Menkeu Mulai Waspada Rasio Utang Indonesia Meroket Selama Pandemi
Total utang Indonesia sendiri tercatat hingga akhir September 2020 mencapai Rp 5.756,87 triliun.
Penulis: Taufik Ismail
Editor: Dewi Agustina
TRIBUNNEWS.COM, JAKARTA - Utang di semua negara mengalami kenaikan akibat adanya kebijakan fiskal countercyclical selama pandemo Covid-19.
Adapun fiskal countercyclical artinya mengambil pendekatan sebaliknya, yaitu mengurangi pengeluaran dan menaikkan pajak selama ekonomi sedang booming, serta meningkatkan pengeluaran dan memangkas pemungutan pajak ketika sedang dalam masa resesi.
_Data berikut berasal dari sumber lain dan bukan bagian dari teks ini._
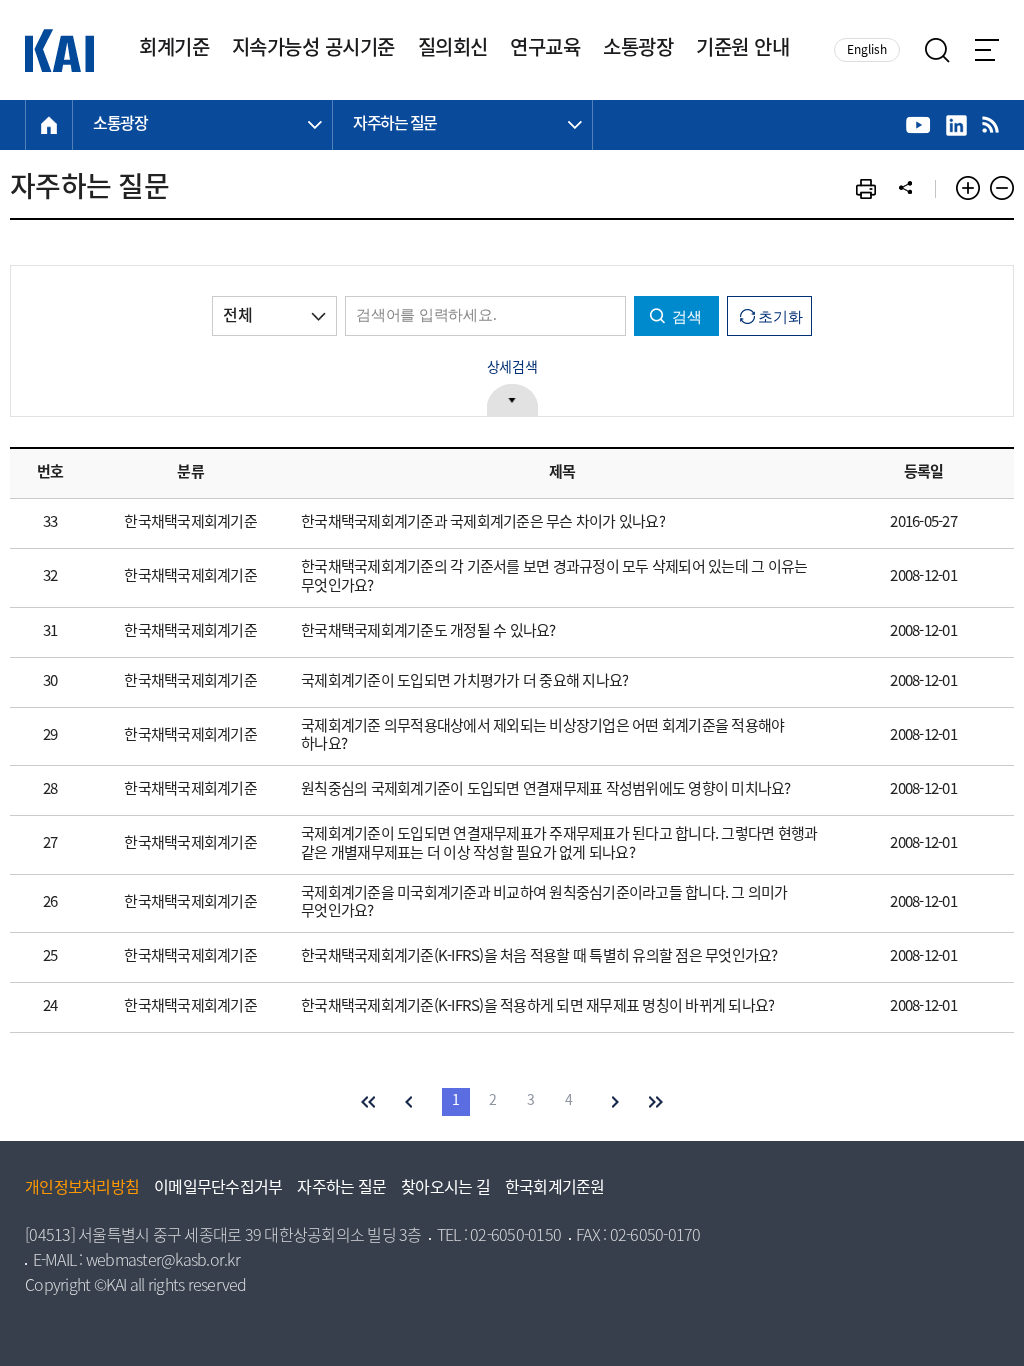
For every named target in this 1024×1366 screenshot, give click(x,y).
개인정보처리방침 (82, 1189)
Menteri Keuangan Sri Mulyani menjelaskan tidak hanya negara anggota G-20 saja yang utangnya mengalami kenaikan, tetapi hampir seluruh negara.
Bahkan untuk kategori negara maju di anggota G-20 kenaikan rasio utangnya terhadap GDP meningkat.
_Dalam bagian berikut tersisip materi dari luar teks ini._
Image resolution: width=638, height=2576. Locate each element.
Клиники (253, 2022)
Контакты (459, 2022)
"Mereka (negara maju G-20) rata-rata utang selama ini sebelum krisis (pandemi Covid-19) sudah ada di tingkat yang cukup tinggi yaitu sekira 100 persen dari GDP. Sekarang melonjak di sekira 130 persen GDP," ujarnya dalam konferensi pers 'APBN KiTa Edisi November 2020' secara virtual, Senin (23/11/2020).
Sri Mulyani menjelaskan, rasio utang negara berkembang di G-20 juga mengalami peningkatan meski tidak sedahsyat negara maju.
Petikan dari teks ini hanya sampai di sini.